百貨店の食品売り場といえば、「デパ地下」とよく耳にします。
「デパ3」や、「デパ4」とは、あまり聞きません。
なぜ、地下にあるのでしょうか?
百貨店の食品は、その場で作ってそのまま販売というのが売りのひとつ。
そのため調理スペースが必要となります。
バックヤードの調理場を見てみると、ガス・水道がひかれていて、これは地上にひくよりもコストが低くすみます。

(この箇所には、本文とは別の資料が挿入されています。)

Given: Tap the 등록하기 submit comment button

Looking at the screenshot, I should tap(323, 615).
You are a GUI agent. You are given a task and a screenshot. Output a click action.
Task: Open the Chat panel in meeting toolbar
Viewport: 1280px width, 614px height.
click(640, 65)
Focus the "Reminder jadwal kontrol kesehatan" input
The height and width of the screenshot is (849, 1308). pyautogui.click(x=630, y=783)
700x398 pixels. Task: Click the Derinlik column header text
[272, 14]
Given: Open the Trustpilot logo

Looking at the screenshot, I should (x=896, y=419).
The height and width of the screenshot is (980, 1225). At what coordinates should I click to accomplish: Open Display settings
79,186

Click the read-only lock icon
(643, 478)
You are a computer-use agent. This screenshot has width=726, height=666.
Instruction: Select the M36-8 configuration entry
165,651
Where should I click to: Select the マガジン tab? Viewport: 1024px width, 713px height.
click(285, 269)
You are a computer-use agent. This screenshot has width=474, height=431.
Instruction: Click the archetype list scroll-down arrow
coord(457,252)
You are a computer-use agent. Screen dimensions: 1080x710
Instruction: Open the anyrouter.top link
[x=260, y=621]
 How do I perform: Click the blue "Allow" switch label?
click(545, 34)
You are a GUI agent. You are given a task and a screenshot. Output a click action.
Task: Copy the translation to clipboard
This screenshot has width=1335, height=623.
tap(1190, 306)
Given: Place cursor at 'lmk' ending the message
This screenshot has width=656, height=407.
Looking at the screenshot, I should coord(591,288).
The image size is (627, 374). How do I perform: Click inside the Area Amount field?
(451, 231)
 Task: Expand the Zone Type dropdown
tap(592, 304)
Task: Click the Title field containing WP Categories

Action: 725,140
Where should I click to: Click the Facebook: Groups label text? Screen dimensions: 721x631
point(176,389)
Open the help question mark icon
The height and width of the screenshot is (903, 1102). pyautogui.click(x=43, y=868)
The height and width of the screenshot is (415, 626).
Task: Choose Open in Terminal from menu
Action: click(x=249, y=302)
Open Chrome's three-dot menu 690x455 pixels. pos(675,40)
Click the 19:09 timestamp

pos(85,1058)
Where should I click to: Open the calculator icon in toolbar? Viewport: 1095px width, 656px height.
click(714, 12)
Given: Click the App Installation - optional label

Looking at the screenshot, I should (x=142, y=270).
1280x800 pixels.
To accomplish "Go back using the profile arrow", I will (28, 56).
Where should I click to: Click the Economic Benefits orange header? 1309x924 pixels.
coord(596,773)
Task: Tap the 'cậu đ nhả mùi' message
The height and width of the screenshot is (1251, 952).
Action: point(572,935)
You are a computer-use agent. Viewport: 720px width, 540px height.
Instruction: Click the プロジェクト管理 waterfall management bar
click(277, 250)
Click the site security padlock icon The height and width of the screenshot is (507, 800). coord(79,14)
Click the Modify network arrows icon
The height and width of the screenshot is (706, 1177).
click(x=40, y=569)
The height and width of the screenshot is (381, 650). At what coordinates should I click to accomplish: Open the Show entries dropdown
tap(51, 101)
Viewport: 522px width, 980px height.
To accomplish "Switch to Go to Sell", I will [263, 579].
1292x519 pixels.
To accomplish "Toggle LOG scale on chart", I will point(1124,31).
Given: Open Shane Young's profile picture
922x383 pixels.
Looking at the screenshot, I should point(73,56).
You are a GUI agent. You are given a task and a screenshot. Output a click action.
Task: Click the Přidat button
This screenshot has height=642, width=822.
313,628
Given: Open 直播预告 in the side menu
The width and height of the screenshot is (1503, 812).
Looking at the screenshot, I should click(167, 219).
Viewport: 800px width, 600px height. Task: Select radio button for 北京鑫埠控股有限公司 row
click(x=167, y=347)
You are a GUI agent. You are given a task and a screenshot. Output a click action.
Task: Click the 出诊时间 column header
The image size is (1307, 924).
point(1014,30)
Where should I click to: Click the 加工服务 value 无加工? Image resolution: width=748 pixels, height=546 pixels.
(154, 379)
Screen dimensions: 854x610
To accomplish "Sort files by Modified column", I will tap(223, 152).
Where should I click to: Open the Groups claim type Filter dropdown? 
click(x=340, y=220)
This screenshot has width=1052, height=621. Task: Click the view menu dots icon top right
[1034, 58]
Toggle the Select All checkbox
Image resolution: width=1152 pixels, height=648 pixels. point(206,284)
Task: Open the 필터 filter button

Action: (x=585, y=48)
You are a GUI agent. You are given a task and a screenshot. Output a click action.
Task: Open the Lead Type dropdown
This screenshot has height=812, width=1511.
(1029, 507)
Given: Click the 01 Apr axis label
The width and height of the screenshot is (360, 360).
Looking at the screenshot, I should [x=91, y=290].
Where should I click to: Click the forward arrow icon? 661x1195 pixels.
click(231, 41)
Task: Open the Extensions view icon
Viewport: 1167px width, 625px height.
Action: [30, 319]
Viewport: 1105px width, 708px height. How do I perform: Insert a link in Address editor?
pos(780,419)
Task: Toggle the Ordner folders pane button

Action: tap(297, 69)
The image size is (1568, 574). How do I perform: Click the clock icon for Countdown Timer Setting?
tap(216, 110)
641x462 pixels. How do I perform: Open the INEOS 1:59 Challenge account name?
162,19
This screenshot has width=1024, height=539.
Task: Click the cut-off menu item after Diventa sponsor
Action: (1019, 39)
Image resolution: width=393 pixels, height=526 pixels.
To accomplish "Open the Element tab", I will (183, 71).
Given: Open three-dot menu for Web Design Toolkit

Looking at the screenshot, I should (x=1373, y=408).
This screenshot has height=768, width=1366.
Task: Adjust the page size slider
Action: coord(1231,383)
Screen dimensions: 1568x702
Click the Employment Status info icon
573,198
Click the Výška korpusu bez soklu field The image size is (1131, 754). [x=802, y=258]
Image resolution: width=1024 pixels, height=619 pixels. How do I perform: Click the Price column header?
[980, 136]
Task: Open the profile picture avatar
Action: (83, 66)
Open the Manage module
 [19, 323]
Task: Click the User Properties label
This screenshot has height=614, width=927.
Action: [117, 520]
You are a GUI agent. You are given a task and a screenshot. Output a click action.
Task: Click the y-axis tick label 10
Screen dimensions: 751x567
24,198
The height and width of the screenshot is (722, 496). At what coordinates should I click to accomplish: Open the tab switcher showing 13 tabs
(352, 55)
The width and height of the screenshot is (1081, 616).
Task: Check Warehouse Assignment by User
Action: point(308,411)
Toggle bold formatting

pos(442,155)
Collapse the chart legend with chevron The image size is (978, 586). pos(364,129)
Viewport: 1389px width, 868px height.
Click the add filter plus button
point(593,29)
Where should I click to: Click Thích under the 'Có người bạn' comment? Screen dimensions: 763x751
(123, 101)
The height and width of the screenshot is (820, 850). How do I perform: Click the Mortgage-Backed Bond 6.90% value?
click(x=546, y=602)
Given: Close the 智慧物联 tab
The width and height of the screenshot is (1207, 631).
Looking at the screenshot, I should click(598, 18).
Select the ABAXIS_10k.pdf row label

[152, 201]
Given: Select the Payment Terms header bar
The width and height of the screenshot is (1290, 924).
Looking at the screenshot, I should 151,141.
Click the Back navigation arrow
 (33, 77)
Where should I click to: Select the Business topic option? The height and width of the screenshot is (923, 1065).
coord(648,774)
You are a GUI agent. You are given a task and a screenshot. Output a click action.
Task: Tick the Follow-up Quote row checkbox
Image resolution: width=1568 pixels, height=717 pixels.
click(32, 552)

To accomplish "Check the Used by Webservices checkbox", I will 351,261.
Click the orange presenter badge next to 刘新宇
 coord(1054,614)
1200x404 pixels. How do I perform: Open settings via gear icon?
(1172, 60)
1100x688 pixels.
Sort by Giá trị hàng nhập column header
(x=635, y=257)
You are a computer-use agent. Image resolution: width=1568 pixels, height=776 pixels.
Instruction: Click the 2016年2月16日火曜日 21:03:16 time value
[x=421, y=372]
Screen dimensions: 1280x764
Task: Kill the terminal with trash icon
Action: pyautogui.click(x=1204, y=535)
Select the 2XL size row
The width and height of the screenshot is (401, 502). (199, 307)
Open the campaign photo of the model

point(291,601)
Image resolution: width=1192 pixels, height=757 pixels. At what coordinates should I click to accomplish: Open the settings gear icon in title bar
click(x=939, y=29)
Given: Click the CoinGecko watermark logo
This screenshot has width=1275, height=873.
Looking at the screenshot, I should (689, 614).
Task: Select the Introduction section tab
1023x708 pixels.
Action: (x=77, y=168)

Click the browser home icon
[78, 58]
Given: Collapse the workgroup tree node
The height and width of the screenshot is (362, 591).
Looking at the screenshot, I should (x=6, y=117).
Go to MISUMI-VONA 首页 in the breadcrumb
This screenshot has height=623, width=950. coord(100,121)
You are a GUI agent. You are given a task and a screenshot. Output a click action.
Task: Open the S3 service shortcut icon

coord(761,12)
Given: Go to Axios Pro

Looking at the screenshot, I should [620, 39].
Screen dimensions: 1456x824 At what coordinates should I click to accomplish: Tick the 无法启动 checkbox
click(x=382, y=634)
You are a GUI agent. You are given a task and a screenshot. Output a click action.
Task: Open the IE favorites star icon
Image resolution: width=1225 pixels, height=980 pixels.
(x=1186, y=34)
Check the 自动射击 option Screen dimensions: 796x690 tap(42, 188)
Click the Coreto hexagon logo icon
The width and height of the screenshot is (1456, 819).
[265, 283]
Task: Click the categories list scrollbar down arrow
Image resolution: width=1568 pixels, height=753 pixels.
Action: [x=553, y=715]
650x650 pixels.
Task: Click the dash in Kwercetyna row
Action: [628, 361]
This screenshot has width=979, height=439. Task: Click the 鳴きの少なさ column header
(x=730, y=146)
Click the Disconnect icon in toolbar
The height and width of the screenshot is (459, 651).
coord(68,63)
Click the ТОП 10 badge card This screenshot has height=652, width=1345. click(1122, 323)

毎日、運ばれてくる食材の搬入口も地下あるため、運搬効率もよいです。
他にも、JRや私鉄、地下鉄と、地下にある大きな駅に囲まれている場合、
地下改札を通る客が多いため、地下に食品を持ってきているケースがあります。
この他にも、百貨店の歴史が地下食品売り場に影響を与えているといいます。
1673年創業の三越にはじまり、高島屋、松坂屋、大丸と百貨店の前身は、呉服店が多い。
つまり、百貨店はそもそも服屋さん。
お店の看板となる1階には、当然、衣服売り場がありました。
明治時代になると、百貨店は西洋化。
海外のデパートにならい食品の販売を開始。
しかし、衣服売り場の空きスペースが使われていました。
元々、百貨店には地下がありましたが、エアコンや換気装置がなかったため、売り場には使えず、倉庫や従業員の休憩場所として使われていました。
そんな中、1915年に日本初の郵便物貨地下鉄道が東京駅に開通。地下の空調技術が発展しました。
これに目をつけたのが、1922年に開業した高島屋。
百貨店競争を勝ち抜くため、大きな食品売り場が必要になり、大金を投資のもと地下食品売り場を建築しました。
その後、電鉄系の百貨店も食料品を主力商品にして、地下食品売場が浸透していきました。